Certains pensent que ce hadith serait une déclaration de guerre contre tous les gens jusqu’à ce qu’ils deviennent musulmans. Cela reflète une ignorance flagrante des règles de la langue arabe.
En effet, l’article défini « ال» (al-nas) dans le hadith est « al al-had » (qui exprime une particularité) et non pas « al al-jins » (qui exprime la généralité ou le genre). L’article « al al-‘ahd » désigne une chose qui est préalablement connu de celui qui parle et connu de l’interlocuteur, c’est donc le contexte qui désigne cette chose. Ainsi, le terme « al-nas » (les gens » ici, désigne les idolâtres mecquois en guerre contre le Prophète (saws) et contre les musulmans. On ne peut donc généraliser cette expression pour l’étendre à tous les non-musulmans du monde !
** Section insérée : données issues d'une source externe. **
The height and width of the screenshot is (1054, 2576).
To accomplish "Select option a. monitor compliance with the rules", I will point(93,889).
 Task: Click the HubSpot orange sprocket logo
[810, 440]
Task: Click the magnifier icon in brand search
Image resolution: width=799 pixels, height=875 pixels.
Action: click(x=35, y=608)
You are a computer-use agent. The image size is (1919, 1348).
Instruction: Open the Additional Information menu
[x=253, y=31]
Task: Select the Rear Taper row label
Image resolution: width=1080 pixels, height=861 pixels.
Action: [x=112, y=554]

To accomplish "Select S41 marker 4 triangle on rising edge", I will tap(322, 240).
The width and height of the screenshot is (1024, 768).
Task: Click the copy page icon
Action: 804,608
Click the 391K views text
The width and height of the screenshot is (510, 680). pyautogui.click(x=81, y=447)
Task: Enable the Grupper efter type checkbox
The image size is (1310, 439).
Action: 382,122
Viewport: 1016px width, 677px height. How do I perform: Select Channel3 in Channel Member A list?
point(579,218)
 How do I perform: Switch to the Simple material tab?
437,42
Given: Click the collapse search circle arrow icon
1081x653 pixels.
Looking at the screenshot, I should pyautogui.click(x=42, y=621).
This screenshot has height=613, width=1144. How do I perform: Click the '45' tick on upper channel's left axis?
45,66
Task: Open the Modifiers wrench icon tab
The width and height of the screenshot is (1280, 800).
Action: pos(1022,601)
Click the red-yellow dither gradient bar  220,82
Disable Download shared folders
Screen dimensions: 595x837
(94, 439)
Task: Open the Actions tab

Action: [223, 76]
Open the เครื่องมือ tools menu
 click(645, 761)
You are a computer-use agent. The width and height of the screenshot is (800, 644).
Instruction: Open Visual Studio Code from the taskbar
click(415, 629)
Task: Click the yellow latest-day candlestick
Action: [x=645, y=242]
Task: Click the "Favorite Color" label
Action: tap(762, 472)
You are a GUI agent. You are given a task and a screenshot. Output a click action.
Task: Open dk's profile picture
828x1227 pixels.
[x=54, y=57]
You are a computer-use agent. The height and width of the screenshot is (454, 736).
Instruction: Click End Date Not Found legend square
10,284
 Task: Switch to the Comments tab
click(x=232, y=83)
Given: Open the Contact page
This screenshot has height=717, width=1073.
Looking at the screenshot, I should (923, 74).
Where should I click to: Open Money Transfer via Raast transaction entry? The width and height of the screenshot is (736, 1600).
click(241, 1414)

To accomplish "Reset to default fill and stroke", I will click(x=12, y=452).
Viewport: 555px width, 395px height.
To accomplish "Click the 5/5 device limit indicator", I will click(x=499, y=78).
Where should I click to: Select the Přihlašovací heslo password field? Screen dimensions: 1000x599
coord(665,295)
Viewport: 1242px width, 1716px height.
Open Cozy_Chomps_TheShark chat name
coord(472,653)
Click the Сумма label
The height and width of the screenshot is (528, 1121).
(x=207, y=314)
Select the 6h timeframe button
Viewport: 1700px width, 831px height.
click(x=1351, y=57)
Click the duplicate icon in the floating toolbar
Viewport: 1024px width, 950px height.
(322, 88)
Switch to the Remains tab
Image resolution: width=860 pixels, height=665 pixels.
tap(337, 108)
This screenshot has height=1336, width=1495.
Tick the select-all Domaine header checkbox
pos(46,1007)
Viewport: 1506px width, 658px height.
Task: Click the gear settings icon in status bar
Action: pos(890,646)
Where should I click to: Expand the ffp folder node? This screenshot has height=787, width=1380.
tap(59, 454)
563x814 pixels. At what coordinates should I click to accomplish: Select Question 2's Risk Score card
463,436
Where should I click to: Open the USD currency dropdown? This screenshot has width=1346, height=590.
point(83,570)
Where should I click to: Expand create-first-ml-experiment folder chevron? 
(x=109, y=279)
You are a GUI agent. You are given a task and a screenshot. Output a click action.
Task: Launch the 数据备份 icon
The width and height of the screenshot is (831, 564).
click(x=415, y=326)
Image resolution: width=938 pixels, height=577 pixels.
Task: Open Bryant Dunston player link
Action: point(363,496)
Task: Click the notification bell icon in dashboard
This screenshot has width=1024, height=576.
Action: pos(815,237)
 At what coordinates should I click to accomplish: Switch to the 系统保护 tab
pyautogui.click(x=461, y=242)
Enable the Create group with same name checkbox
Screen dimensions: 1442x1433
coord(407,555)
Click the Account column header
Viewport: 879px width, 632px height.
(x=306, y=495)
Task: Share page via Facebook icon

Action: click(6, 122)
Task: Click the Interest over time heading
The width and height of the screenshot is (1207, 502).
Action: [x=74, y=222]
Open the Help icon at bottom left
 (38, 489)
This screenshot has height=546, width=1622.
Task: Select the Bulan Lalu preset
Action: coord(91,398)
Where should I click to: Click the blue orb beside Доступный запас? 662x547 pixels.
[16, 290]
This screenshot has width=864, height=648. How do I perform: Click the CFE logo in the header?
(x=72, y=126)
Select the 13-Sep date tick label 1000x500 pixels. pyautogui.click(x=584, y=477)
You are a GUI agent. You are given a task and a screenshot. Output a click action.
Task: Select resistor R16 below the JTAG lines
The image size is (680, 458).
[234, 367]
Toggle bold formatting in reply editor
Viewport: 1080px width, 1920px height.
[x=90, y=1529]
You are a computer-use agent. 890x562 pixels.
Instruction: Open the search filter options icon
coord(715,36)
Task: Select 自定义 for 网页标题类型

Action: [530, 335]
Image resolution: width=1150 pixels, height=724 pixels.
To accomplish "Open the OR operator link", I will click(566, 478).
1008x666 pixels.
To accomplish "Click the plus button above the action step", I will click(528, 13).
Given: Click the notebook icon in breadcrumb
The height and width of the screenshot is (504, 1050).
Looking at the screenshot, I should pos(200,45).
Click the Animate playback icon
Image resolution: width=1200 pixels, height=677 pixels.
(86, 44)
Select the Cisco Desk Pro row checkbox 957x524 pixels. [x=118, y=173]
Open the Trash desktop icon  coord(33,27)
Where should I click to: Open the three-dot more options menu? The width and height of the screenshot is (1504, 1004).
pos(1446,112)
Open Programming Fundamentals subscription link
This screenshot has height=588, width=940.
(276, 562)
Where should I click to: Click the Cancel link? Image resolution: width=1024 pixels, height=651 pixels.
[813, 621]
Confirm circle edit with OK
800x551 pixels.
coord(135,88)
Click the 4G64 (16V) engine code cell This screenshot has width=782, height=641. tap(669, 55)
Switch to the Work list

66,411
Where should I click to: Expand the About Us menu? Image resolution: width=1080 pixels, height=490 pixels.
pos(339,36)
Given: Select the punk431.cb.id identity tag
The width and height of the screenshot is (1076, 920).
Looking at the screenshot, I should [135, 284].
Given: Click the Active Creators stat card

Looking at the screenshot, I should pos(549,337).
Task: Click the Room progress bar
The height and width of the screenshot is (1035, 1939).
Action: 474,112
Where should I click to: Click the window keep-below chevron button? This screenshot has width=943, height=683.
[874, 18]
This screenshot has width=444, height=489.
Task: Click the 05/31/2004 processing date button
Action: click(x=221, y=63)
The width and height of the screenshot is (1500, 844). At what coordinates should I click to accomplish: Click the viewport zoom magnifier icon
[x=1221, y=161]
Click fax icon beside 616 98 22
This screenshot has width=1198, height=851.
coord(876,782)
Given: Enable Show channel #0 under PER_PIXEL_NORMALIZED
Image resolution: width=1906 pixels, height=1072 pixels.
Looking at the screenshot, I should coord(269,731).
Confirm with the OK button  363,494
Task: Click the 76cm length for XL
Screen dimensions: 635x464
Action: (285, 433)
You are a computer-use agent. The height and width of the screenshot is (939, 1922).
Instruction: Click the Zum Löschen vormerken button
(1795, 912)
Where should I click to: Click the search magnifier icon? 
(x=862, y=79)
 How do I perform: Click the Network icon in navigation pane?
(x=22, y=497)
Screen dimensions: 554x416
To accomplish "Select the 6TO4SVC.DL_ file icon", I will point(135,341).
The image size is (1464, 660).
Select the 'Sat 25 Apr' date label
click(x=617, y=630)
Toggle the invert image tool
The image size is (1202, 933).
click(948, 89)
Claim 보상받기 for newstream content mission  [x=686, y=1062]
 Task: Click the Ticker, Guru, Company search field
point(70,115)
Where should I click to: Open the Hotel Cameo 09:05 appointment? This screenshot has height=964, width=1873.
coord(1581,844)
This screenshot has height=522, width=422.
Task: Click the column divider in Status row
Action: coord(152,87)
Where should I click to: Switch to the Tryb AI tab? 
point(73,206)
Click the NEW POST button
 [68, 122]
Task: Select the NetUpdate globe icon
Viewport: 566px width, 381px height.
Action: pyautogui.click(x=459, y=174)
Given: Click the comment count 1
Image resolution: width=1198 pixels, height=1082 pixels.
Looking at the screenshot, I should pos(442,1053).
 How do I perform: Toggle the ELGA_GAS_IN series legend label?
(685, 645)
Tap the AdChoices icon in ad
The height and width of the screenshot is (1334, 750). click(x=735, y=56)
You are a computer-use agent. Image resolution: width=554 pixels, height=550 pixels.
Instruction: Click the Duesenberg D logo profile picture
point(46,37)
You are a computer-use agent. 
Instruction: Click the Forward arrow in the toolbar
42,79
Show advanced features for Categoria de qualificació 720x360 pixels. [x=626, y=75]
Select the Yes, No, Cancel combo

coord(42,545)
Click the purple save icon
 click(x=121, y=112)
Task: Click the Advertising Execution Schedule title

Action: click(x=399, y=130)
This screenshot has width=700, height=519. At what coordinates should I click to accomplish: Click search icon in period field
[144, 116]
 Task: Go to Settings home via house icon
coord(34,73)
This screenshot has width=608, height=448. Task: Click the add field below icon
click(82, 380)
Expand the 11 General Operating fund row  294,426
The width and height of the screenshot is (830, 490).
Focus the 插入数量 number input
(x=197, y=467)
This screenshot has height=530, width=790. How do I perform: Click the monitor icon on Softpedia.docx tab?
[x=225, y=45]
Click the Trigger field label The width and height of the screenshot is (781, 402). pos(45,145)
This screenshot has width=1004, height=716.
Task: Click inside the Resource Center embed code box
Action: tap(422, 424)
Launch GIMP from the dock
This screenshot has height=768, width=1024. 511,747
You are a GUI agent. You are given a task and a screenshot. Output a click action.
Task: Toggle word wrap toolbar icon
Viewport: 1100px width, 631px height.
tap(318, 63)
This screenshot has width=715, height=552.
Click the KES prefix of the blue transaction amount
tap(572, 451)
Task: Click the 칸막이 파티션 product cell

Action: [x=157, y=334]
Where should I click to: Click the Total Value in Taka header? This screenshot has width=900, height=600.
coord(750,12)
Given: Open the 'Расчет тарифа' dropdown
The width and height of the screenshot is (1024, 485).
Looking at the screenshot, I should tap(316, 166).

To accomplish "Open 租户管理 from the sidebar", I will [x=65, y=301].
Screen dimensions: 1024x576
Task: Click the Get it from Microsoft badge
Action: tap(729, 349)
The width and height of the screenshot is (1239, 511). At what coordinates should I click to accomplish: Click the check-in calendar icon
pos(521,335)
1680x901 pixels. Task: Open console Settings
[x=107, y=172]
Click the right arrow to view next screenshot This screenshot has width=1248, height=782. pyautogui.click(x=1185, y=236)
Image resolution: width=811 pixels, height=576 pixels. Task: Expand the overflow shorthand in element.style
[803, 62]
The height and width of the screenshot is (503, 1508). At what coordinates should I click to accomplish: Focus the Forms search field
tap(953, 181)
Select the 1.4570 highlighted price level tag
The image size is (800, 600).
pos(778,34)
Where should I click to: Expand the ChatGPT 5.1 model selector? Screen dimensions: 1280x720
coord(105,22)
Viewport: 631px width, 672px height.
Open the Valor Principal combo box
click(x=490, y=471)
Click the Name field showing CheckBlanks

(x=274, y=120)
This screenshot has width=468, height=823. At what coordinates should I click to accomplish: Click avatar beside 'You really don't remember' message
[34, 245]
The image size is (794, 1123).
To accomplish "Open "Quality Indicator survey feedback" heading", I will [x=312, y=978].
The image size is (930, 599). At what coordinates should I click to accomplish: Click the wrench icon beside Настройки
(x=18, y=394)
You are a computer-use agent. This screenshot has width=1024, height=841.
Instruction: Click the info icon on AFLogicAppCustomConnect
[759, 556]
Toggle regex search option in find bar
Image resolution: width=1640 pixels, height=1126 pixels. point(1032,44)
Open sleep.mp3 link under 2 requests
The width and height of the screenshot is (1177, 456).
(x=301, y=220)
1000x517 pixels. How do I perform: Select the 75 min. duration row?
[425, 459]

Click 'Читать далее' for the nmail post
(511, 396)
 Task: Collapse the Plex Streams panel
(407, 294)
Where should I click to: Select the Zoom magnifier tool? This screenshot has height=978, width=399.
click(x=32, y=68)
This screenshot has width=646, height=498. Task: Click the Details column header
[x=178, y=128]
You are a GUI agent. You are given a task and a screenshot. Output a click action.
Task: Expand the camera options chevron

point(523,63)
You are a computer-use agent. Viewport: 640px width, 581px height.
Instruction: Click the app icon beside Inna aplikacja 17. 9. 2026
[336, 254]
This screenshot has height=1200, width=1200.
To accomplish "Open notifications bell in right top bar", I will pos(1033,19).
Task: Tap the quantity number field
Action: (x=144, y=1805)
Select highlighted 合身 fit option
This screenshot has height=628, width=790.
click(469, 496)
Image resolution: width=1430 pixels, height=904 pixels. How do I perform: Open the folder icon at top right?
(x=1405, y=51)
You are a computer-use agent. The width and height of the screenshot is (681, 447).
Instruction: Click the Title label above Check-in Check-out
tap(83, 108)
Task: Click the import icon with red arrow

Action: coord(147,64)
Par ailleurs, l’incroyance n’est pas en soi une cause permettant le combat. Les textes coraniques et prophétiques indiquent explicitement que la seule motivation au combat est le fait de repousser l’agression. Dieu dit : « « Combattez dans le sentier de Dieu ceux qui vous combattent, et ne transgressez pas. Certes Allah n’aime pas les transgresseurs » (La vache, Verset 190), « Et s’ils cessent donc, plus d’hostilité, sauf contre les injustes » (La vache, Verset 193), « Quiconque transgresse contre vous, transgressez contre lui à transgression égale. Et craignez Allah » (La vache : 194), « Autorisation est donnée de se défendre à ceux qui sont attaqués car vraiment ils sont lésés » (Le Pèlerinage, Verset 39). Tous ces versets sont catégoriques non-abrogés car aucune preuve d’abrogation n’a été établie.
Le Prophète (saws) dit : « Ne souhaitez pas la rencontre de l’ennemi, implorez plutôt de Dieu la sauvegarde » (rapporté par al-Boukhari et Mouslim).
En vérité, l’islam n’a recours au combat qu’en extrême nécessité, en vue de repousser les agressions extérieures. L’islam favorise la paix et non pas la guerre. A maintes reprises dans le Coran, Dieu rappelle aux musulman Ses bienfaits en leur épargnant le combat : « C’est Lui qui dans la vallée de la Mecque a écarté leurs mains de vous, de même qu’Il a écarté vos mains d’eux » (La victoire éclatante, Verset 24).
Lors de l’épisode du pacte d’al-Houdaybiya, Dieu révéla : « En vérité, Nous t’avons donné une victoire éclatante » (La victoire éclatante, Verset 1). Dieu fit de ce pacte pacifique une victoire bien qu’il n’y ait eu aucun combat. ‘Omar (rad) dit d’ailleurs au Prophète (saws) : « S’agit-il d’une victoire, ô Messager de Dieu ?! » (rapporté par Mouslim) car il ne pouvait concevoir une victoire sans combat.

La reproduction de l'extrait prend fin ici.